Jacqueline Wales: You know, so the idea of security and safety and status quo has gone right out the window, you know? Um, and so the people who are not adjusting to this period of time that we’re in right now and knowing that we have to pivot, we have to think about, what would like to look like when we’re moving forward?
[00:14:27] Because one of the great gifts of this period is it’s helping people to reset their priorities.
Mike: Absolutely. I agree.
Jacqueline Wales: They’re starting to take a look at, you know, my life might’ve been a far more complicated than it needs to be. Now, let’s face it, us humans, we’re very good at making lives more complicated than it needs to be.
[00:14:41] Mike: [00:14:41] It it’s, it’s a, it’s a gift for some weird reason. It really is. I mean, it’s a solid gift of human kind to screw things up really good. And we don’t even need technology for it.
[00:14:54] Jacqueline Wales: [00:14:54] Yeah. Why go the easy route when you go the hard route?
[00:14:57] Mike: [00:14:57] Absolutely. I see a nice straight path. No, that’s boring. I like this mountain here. That’s got all this shit on it.
[00:15:03] Jacqueline Wales: [00:15:03] Yeah, it’s interesting.
[00:15:04] In the first book, I, I tell a story of four women who were standing at the entrance of this jungle, because I use the jungle metaphor, and they’re standing at the entrance of the jungle and they’re looking down this path and they’re going, yeah, I know that if I go to the other side of this, things are going to really shift. I’m going to be making some major changes and so forth. And then the question is how many actually made the journey? And the answer is none because there’s no guarantee. No guarantee if you’re actually going to get to the other side of it.
[00:15:31] Mike: [00:15:31] Ah, that almost, that almost, that almost sounds like the old four doctors with a flat tire joke. It’s, you know, they get a flat tire, they all get out. One goes over and pokes it, says, feels flat. Other one kicks it says, yep. It looks flat too. Third one just kind of looks at it. And so. It appears flat. Number four goes, I think we can all agree we need to do more tests.
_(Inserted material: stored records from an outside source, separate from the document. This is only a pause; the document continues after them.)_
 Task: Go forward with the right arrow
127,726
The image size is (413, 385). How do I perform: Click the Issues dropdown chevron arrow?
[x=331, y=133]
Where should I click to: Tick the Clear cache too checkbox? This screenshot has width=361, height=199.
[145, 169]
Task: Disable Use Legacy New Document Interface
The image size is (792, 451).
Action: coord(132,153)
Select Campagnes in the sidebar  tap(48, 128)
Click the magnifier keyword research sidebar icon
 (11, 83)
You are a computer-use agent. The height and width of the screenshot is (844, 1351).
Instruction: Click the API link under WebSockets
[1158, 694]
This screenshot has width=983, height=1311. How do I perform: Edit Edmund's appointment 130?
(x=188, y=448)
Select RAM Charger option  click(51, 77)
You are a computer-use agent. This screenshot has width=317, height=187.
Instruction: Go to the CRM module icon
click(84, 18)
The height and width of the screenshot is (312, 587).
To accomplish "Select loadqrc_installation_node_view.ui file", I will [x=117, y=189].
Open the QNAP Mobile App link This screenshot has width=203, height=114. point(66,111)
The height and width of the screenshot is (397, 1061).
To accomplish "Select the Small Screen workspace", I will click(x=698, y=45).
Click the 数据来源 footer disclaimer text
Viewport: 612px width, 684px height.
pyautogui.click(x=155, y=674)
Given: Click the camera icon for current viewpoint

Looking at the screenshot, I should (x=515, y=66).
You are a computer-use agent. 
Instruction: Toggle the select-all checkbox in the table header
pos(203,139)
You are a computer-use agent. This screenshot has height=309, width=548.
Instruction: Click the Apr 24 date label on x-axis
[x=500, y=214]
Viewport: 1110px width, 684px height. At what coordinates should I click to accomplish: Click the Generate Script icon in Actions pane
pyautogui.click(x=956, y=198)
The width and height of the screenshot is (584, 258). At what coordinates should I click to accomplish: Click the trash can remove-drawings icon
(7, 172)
[00:15:54] This is human. This is humankind. This is just how we are. It is, it is the weirdest thing to me that humans will just consistently go, Oh yeah, maybe. Nothing changes if you keep saying. Yeah. Well, yeah, maybe. How about try something? which is something that a former president of ours once said, Theodore Roosevelt, try something. If it doesn’t work, try something else, but don’t sit there and do nothing.
[00:16:15] Jacqueline Wales: [00:16:15] And he’s the one who said, All we have to fear is fear itself.
[00:16:19] Mike: [00:16:19] And that’s the other one that he said, we’re going to take a quick break, you guys, and when we come back, I want to talk a little bit more about inspiration. Cause there’s, there’s some stuff I’m sure that really motivated Jacqueline about all of this.
[00:16:28] And this is a, so far been a, a killer fun conversation, and there’s a reason that I’m not letting her talk all about it. You guys are going to have to go find her to learn the rest of this. So hang in there, we’ll be back in about 30 seconds.
[00:16:42] And we’re back here. Java chat speaking with Jacqueline Wales, talking about the Fearless Factor. Second section, we always talk about what inspires our speakers and our guests. And I got a feeling we got some, we got a pretty good story behind this one, as far as what actually inspires. Well, let’s, let’s, let’s do two. Let’s start with what inspired you to get after this? And then what continues to inspire you?
[00:17:09] Jacqueline Wales: [00:17:09] I think what inspired me, really from the get go, way before I knew I was going to do this, was my family. Um, I had a very troubled background with, you know, children. I’d given one up for adoption. I’d left one with his father. And the third one, I decided that I really needed to get my act together and face the demons that have been running my life for a long time.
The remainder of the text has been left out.